Available data: Begin

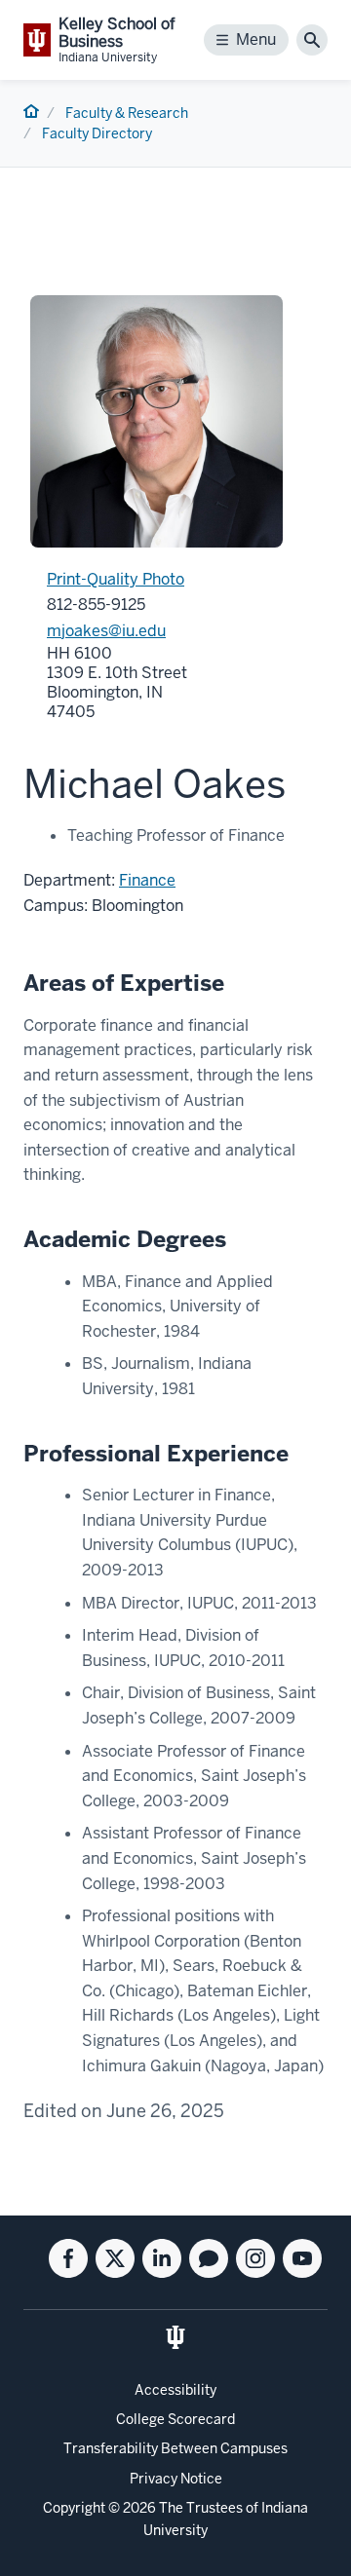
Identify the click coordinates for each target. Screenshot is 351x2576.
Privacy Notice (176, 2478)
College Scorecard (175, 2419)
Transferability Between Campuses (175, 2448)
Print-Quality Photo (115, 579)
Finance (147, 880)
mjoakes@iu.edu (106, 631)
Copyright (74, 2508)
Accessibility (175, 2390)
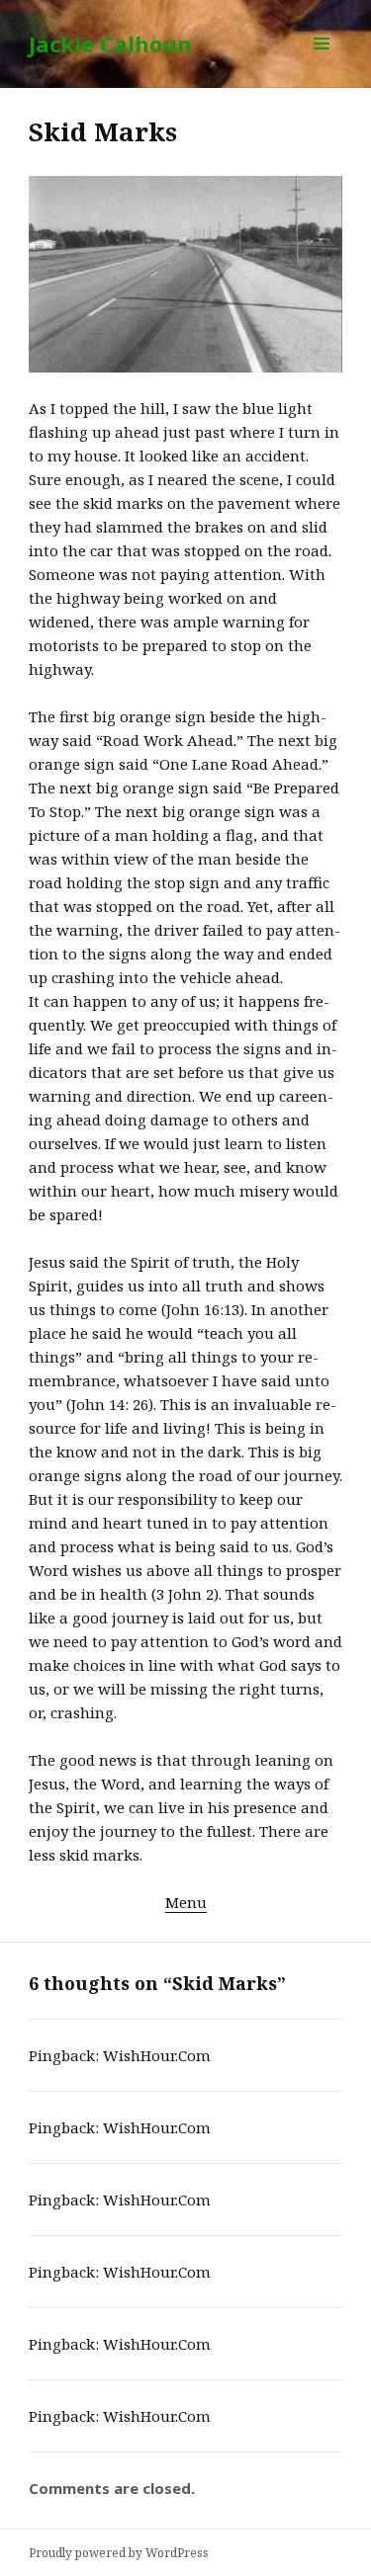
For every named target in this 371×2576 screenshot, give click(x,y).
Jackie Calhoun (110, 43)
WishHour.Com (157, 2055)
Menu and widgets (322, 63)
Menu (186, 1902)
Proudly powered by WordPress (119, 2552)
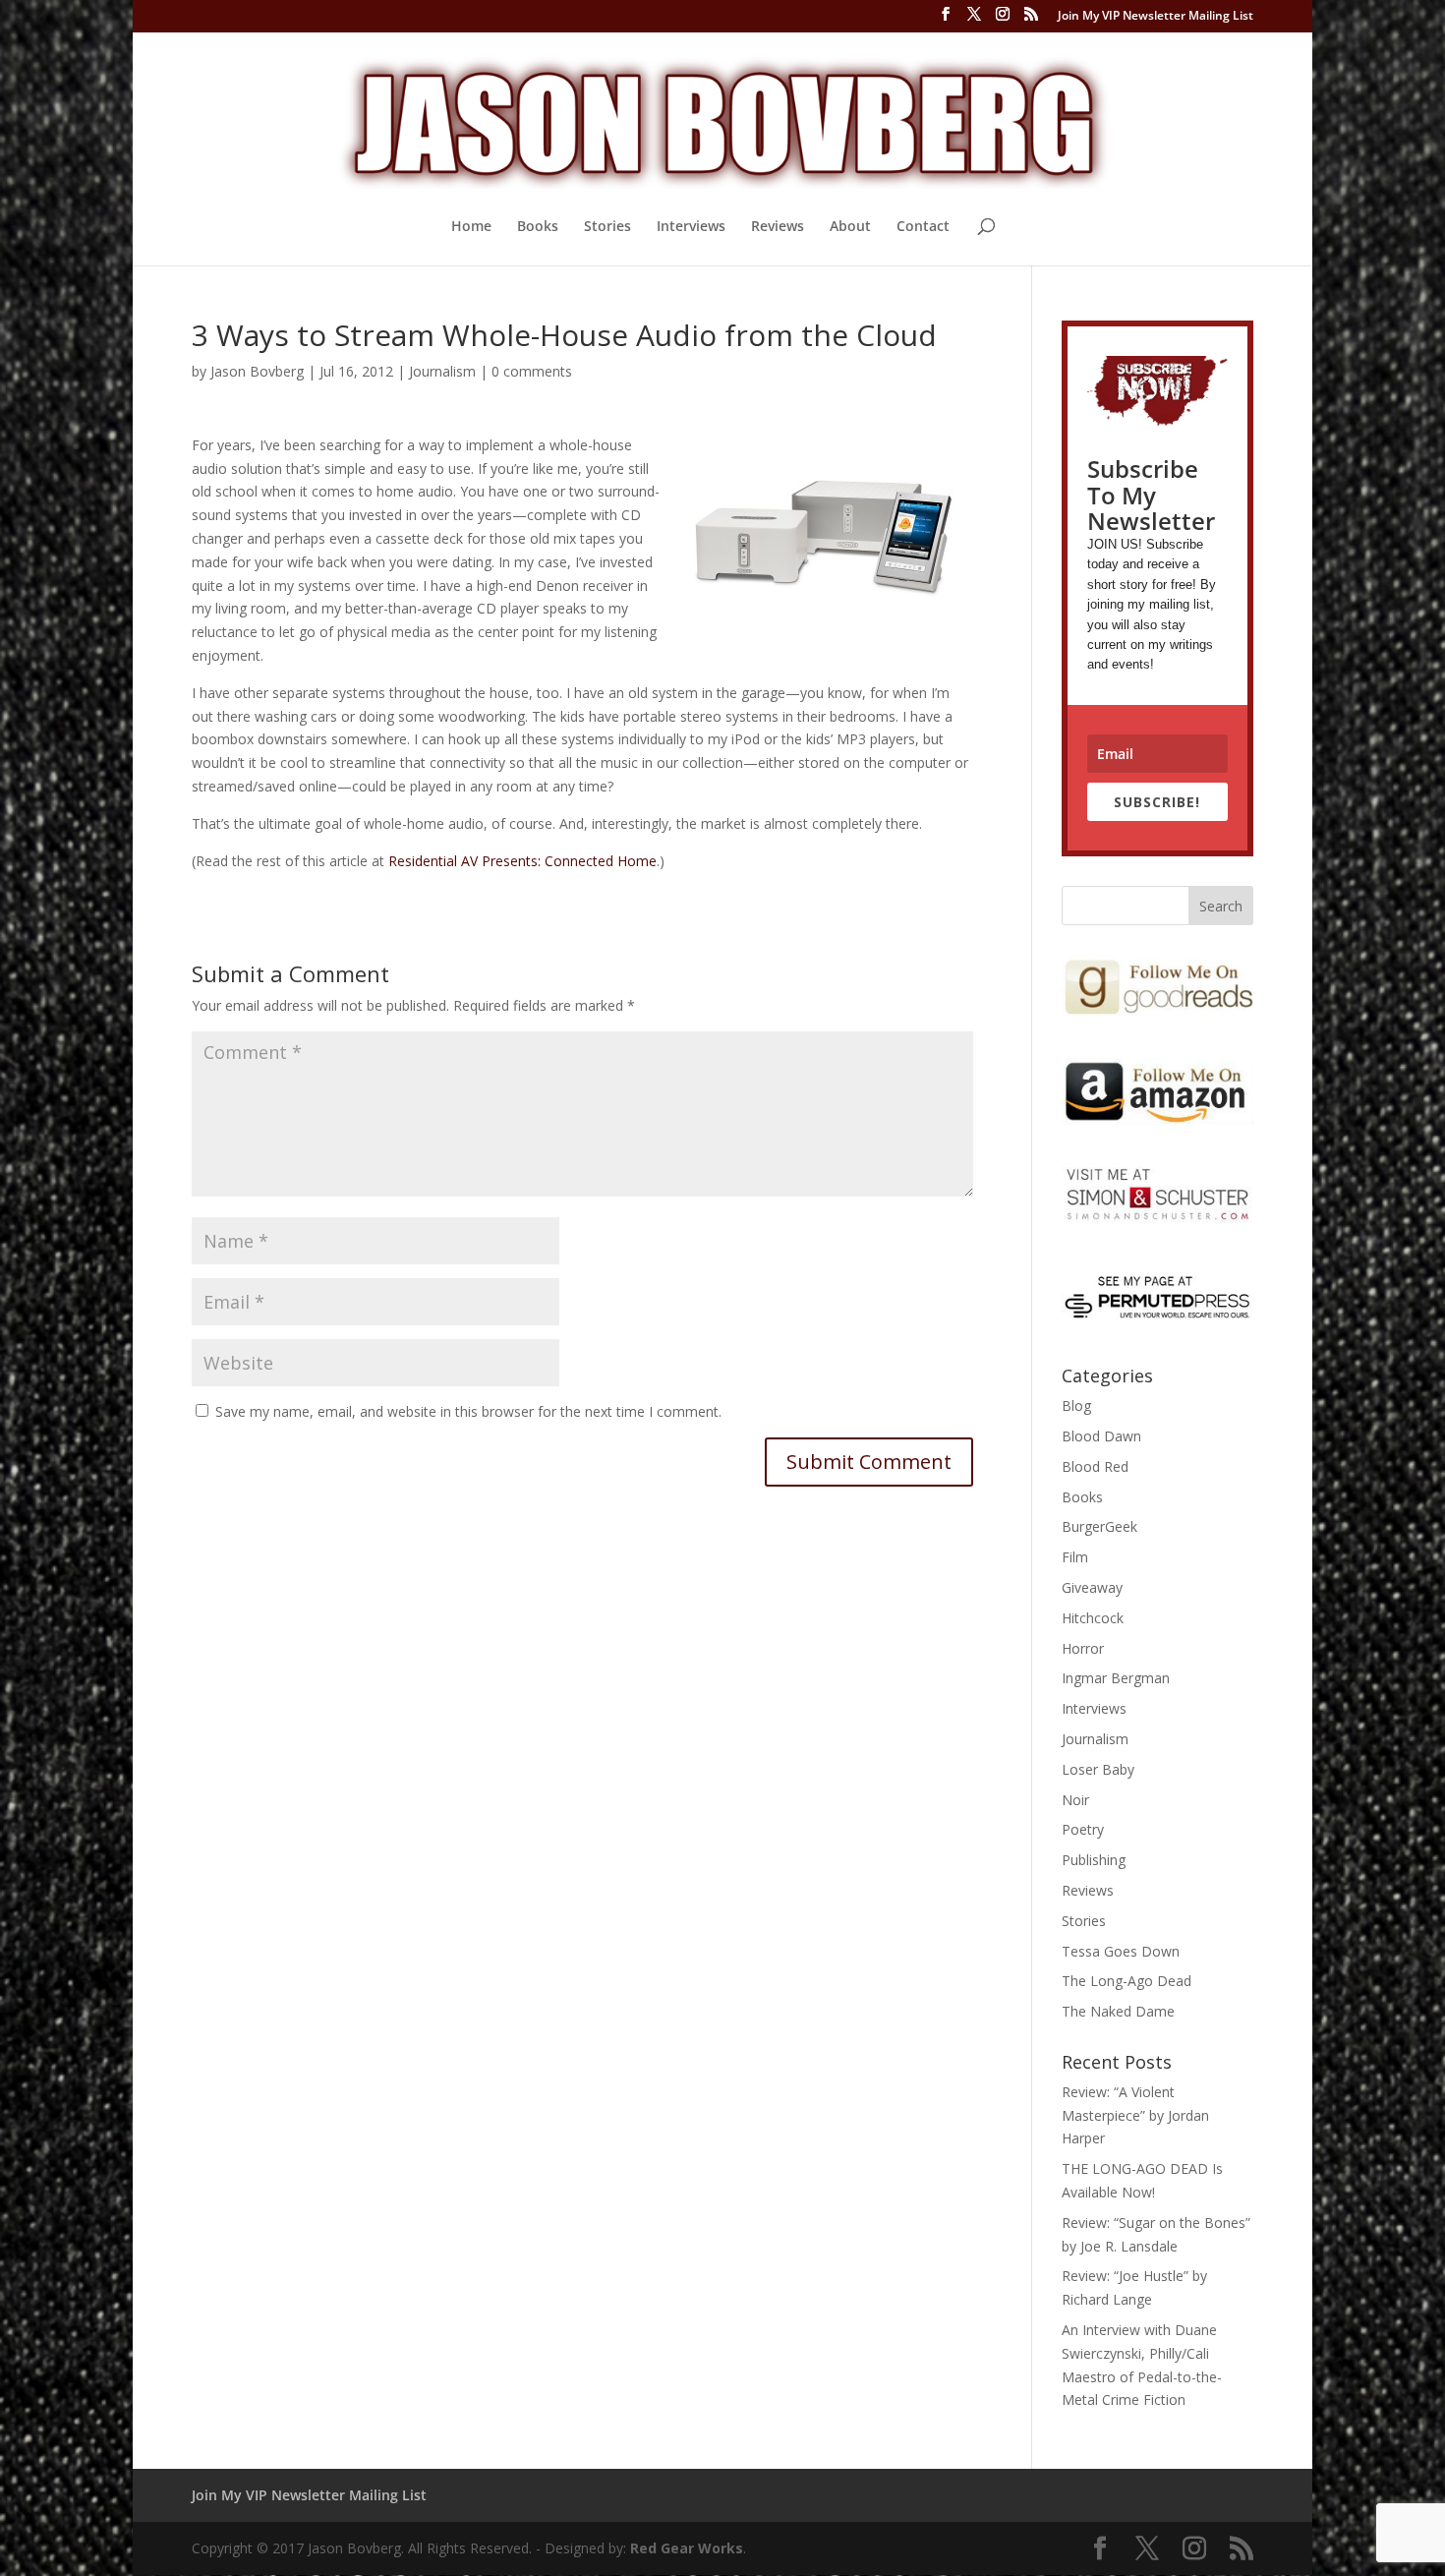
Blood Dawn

Available data: End

Aim of the task: Beginning with the line where "Privacy Notice (176, 2478)" appears, transcribe the records above word for word through their last line, and include no pictures.

Response box:
Privacy Notice (176, 2478)
College Scorecard (175, 2419)
Transferability Between Campuses (175, 2448)
Print-Quality Photo (115, 579)
Finance (147, 880)
mjoakes@iu.edu (106, 631)
Copyright (74, 2508)
Accessibility (175, 2390)
For every named target in this 371×2576 screenshot, give click(x,y).
Jackie Calhoun (110, 43)
WishHour.Com (157, 2055)
Menu and widgets (322, 63)
Menu (186, 1902)
Proudly powered by WordPress (119, 2552)
Blood Dawn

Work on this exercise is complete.